Shell Scripting & CLI Tools: From the Command Line to Real Automation
Section 9 of 18

How to Use grep, sed, and awk for Text Processing

This is where shell scripting goes from useful to extraordinary. Unix was built around text — configuration files are text, log files are text, data files are text. The three tools we're going to cover — grep, sed, and awk — form a triumvirate of text-processing power that programmers and sysadmins have trusted for decades. Learn these three deeply, and you'll be able to transform almost any text into almost any other text.

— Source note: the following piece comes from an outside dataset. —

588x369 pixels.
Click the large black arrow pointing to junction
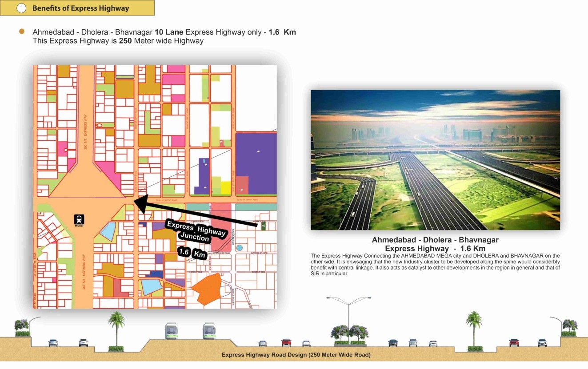[196, 213]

The Unix Text-Processing Philosophy

The philosophy is beautifully simple: every tool reads text line by line, from stdin or from files, and writes text to stdout. That means you can plug any of them into any pipeline. They don't need to know about each other — they just need to agree that the medium is text.

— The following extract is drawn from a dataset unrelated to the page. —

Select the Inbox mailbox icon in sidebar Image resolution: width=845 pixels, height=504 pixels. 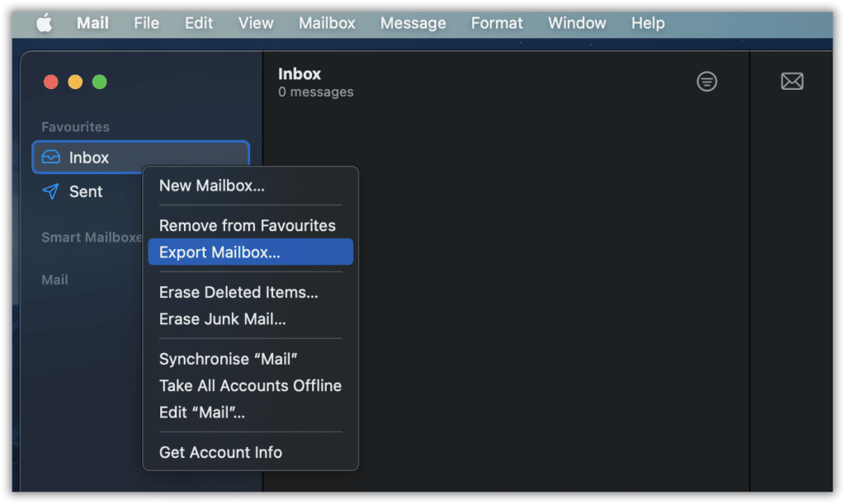pyautogui.click(x=51, y=157)
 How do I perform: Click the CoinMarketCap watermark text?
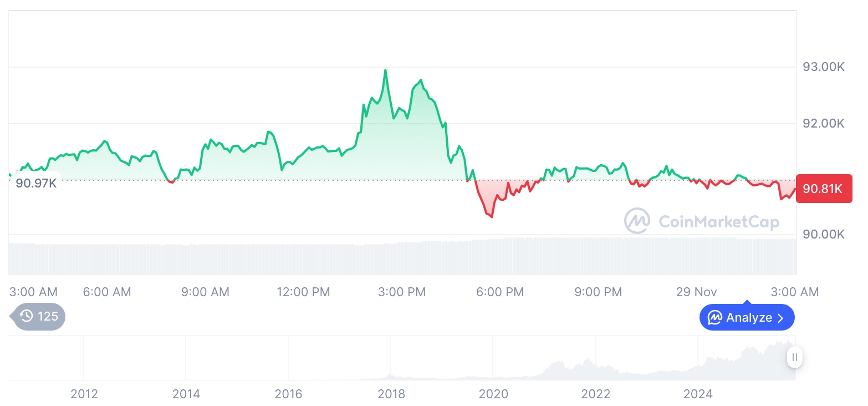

GNU Grep finds lines matching a pattern. GNU Sed edits text streams by applying transformation rules. GNU Awk processes structured text with what is, honestly, a complete programming language. Together, they handle almost any text transformation task you can imagine.

grep: Finding What You're Looking For

grep (Global Regular Expression Print) searches for lines matching a pattern. It's probably the most-used command in the Unix world, and for good reason — searching for things is something you do constantly.

# Basic search
grep "error" logfile.txt

# Case-insensitive
grep -i "error" logfile.txt

# Show line numbers
grep -n "error" logfile.txt

# Invert match (lines that DON'T match)
grep -v "debug" logfile.txt

# Extended regex (enables +, ?, |, grouping without escaping)
grep -E "error|warning|critical" logfile.txt

# Count matching lines
grep -c "error" logfile.txt

# Show filename only
grep -l "error" *.log

# Recursive search in directories
grep -r "TODO" /path/to/project/

# Show surrounding context
grep -B 2 -A 3 "error" logfile.txt   # 2 lines before, 3 after

# Match whole words only
grep -w "fail" logfile.txt   # Won't match "failure"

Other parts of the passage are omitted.